>> Begin Document passage

It is possible to note that the company heavily relies on organizations providing shipment services. Therefore, it is important to consider the acquisition of a shipment company that would satisfy the needs of the organization. This will decrease the costs of logistics and will ensure that the organization will provide its products to the customers promptly. It will also reduce the company’s reliance on foreign companies which is important for risk reduction.
Another significant factor contributing to the increased costs is the tool manufacturing process. According to the survey, the company purchases a number of tools and details from other manufacturers, which makes it reliant on partners’ timely shipments, quality control and so on. However, CLA can consider acquiring a small tool manufacturer that could produce the most vital details and tools to decrease the dependence on suppliers. Such acquisitions will lead to significant financial synergies as the company will reduce costs as well as mitigate possible risks associated with the supplier’s power (DePamphilis, 2015). These two target companies will help CLA implement an effective acquisition and improve its performance.
Description of the Potential Targets
It is possible to consider each of the potential targets in terms of certain theories and synergy valuation models. Thus, differential efficiency theory can be used to analyze the shipping company acquisition. The theoretical framework focuses on the benefits of both companies (Piesse, Lee, Lin & Kuo, 2013). Thus, CLA will optimize its logistics and reduce costs. At that, the target company should be small and privately owned to make the acquisition beneficial for both. Privately-owned companies are more flexible in terms of their corporate culture, standards and so on. This is beneficial for the acquisition process.
According to the survey results, CLA needs rather limited shipment services and, if the target company is big it will be unable to work to its full capacity, which will lead to slippage, redundancy, decreased profit and bankruptcy. It should also be a local company as the acquisition of an international company is associated with large turnover and significant investment that is not available in this case (Yeo, 2013). Applying the diversification hypothesis, it is important to make sure that the target company can satisfy CLA’s needs in shipping particular materials. This theoretical approach focuses on the minimization of risks (Piesse et al., 2013).
As for the other target company (tool manufacturer), it is necessary to apply differential efficiency theory, which will also allow choosing the most appropriate target company. It should also be small to ensure benefits for both organizations (Piesse et al., 2013). The survey helped identify some peculiarities of the company including the fact that CLA has quite limited funds, and it cannot invest in the acquisition of a big manufacturer. Moreover, there is no need in that as a small manufacturing company can have the necessary capacity to produce the most important tools and details.

>> End Document passage
>> Begin Records supplied

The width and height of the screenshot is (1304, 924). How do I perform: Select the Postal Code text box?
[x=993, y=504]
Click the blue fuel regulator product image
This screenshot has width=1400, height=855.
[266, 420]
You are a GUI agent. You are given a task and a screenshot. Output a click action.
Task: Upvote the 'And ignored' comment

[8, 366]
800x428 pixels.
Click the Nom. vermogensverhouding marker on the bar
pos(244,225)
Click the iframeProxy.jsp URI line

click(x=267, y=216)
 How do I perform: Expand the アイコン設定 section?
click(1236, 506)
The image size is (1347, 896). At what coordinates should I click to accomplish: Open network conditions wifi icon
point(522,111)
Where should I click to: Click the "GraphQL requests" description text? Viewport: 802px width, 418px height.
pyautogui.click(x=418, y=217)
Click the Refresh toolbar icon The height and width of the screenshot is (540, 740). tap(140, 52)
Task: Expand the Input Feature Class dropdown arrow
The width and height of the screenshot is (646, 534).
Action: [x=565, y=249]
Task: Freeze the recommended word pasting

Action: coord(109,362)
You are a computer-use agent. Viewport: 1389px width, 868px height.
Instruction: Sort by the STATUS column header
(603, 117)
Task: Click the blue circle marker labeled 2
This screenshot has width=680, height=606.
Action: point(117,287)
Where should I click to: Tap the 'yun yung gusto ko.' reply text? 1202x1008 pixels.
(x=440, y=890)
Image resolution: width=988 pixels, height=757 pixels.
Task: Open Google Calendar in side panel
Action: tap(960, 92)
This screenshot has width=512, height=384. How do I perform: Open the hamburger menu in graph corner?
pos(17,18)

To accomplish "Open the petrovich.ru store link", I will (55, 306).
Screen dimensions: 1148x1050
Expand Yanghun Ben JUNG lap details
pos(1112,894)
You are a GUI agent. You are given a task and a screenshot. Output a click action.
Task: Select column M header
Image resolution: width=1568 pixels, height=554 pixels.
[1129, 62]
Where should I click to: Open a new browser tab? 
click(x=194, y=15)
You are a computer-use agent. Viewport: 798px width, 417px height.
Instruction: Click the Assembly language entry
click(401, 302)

>> End Records supplied

Pick up the passage on CLA's acquisition targets after its last sentence and keep writing it. These entries were drawn from a separate source.

- _Exercise result_
It should also be a local company that will minimize logistics costs and contribute to the development of the local market. This is also consistent with the diversification hypothesis, (Piesse et al., 2013). CLA will minimize the risks associated with partners’ failure to deliver the necessary details within the necessary terms. In the case of the tool manufacturing company acquisition, it is also possible to apply the information hypothesis (Piesse et al., 2013). CLA and the target company can share information, which will be beneficial for their operations. The companies may develop new strategies to optimize the production process.
Since both target companies are similar (they are both small local privately owned), it is possible to apply the net present value model to evaluate the effectiveness of both acquisitions (Fiorentino & Garzella, 2014). The companies are small local and privately-owned, which means the acquisition costs will not be too large. At that, it will result in the minimization of risks and costs, which will lead to an increase in profits of the company. Hence, the acquisition of these companies will be efficient.
It is necessary to note that the two target companies are similar and, hence, associated with similar synergies. Thus, expenses reduction is the potential synergy that will occur in both cases. CLA will be able to optimize its internal positions and develop more efficient operations (Daft, 2015). Importantly, shipping has been associated with frequent additional expenses due to the unavailability of some partners. Company’s own shipping solutions reduce costs. Production of some tools instead of purchasing them from other suppliers also minimizes costs.
Processes optimization is another crucial synergy associated with the acquisition of both target companies. The logistics will be improved significantly, and the production chain will not be disrupted. First, all raw materials will be delivered timely, and all the necessary tools will be available whenever needed. The efficient production chain will allow CLA to provide more products to more customers as well as develop proper relations with partners.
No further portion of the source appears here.